Sequence assembly is not quite as straightforward as Fig. 13.1 suggests. Real sequences are composed of the nucleotides A, T, G, and C, and any given short sequence could come from either strand of the double-stranded DNA molecule. Therefore, the overlaps between fragments must be long enough both to ensure that the assembly is correct and to determine from which strand of DNA the short sequence originated.

Some features of genomes present additional challenges to sequence assembly, and the limitations of the computer programs for handling such features require hands-on assembly. Chief among these complicating features is the problem of repeated sequences known collectively as repetitive DNA.

274

There are a variety of types of repeated sequence in eukaryotic genomes, and some are shown in Fig. 13.2. The repeated sequence may be several thousand nucleotides long and present in multiple identical or nearly identical copies. These long repeated sequences may be dispersed throughout the genome (Fig. 13.2a), or they may be tandem, meaning that they are next to each other (Fig. 13.2b).

image
FIG. 13.2 Principal types of sequence repeats found in eukaryotic genomes. Repeats often pose problems in DNA sequencing. (Repeats are not drawn to scale.)

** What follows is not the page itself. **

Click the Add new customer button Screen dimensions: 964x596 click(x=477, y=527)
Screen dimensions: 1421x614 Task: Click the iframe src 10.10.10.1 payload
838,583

The difficulty with long repeated sequences is that they typically are much longer than the short fragments sequenced by automated sequencing. As a result, the repeat may not be detected at all. And if the repeat is detected, there is no easy way of knowing the number of copies of the repeat, that is, whether the DNA molecule includes two, three, four, or any number of copies of the repeat. Sometimes, researchers can use the ends of repeats, where the fragments overlap with an adjacent, nonrepeating sequence, as a guide to the position and number of repeats.

To illustrate the assembly problems caused by repeated sequences, let’s consider an analogy. In Shakespeare’s play Hamlet, the word “Hamlet” occurs about 500 times scattered throughout the text, like a dispersed repeat (Fig. 13.2a). If you chose short sequences of letters from the play at random and found the sequence “Hamlet” or “amlet” or “Haml,” you would have no way of knowing which of the 500 “Hamlets” these letters came from. Only if you found sequences that contained “Hamlet” overlapping with adjacent unique text could you identify their origin. A similar problem occurs in the case of tandem repeats.

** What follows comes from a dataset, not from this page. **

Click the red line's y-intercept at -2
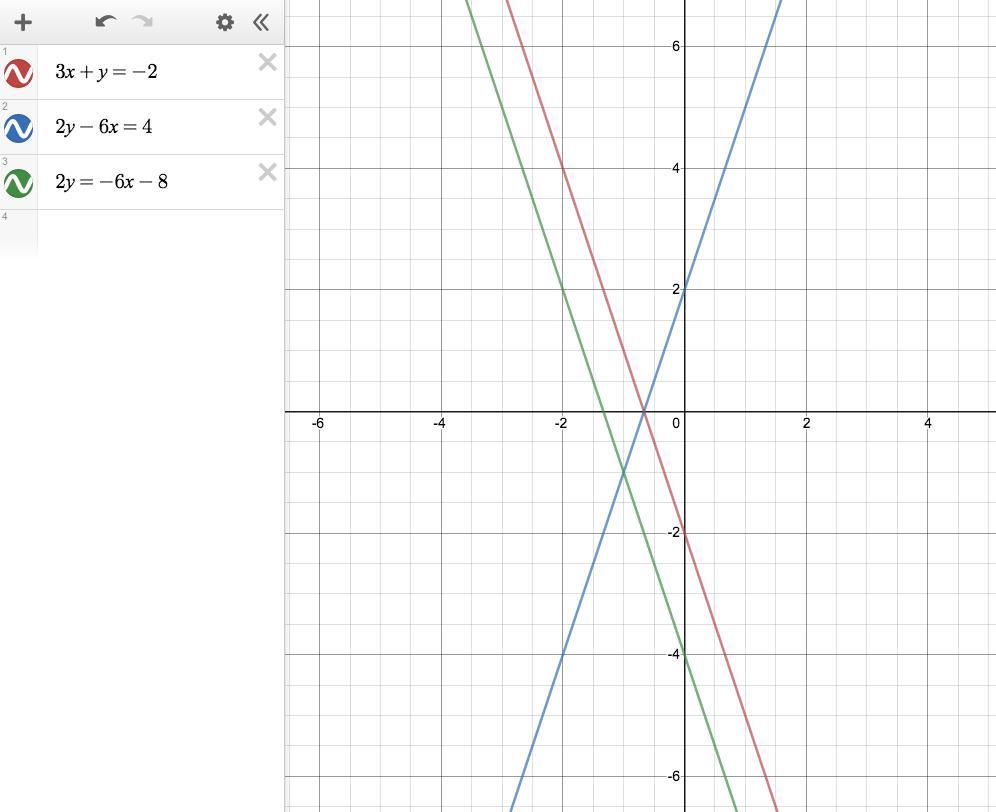Viewport: 996px width, 812px height. pos(685,533)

In another type of repeat the repeating sequence is short, even as short as two nucleotides, such as AT, repeated over and over again in a stretch of DNA (Fig. 13.2c). Short repeating sequences of this kind are troublesome for sequencing machines because any single-stranded fragment consisting of alternating AT can fold back upon itself to form a double-stranded structure in which A is paired with T. Such structures are more stable than the unfolded single-stranded structures and are not easily sequenced. It is quite easy to see that the sequence 5′-AAAAAATTTTTT-3′ can fold back itself to form a hairpin because the 5′-AAAAAA-3′ is complementary to the 3′-TTTTTT-5′. Any sequence that contains internal complementarity can form a foldback loop, including the sequence 5′-ATATATA-3′ in Fig. 13.2c.

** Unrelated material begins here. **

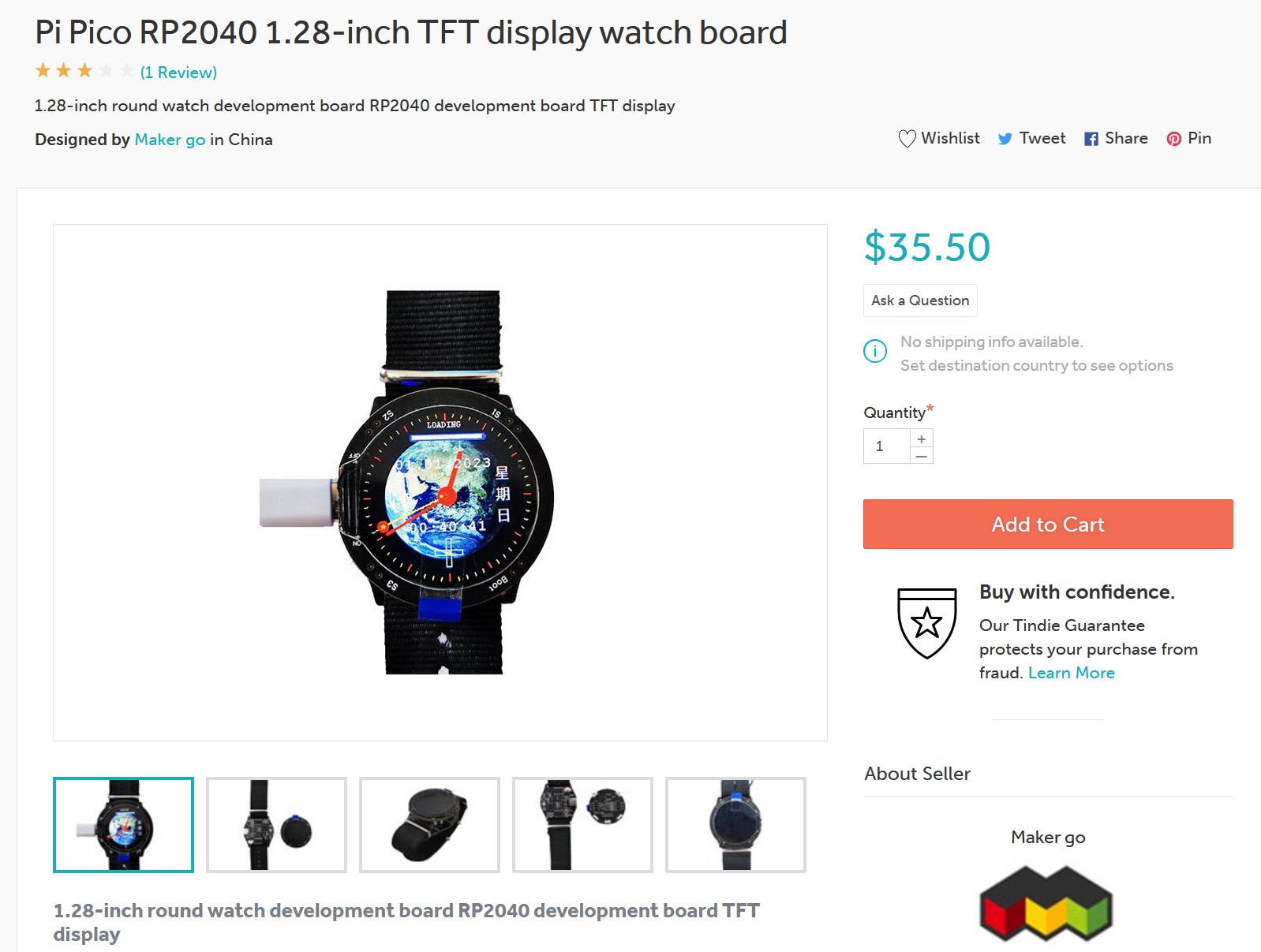Decrease quantity with the minus stepper
The image size is (1261, 952).
pos(922,456)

Quick Check 2 Let’s say that a stretch of repeated AT is successfully sequenced. From what you know of the difficulties of sequencing long repeated sequences, what other problems might you encounter in assembling these fragments?

Quick Check 2 Answer

Even when short repeated sequences can be sequenced, there is an assembly problem similar to that for longer repeats in which the researcher has no way of knowing where in the repeat any particular sequenced fragment should be assigned. The result is that the total number of repeats remains unresolved. It could be in the hundreds, thousands, tens of thousands, hundreds of thousands, or even millions.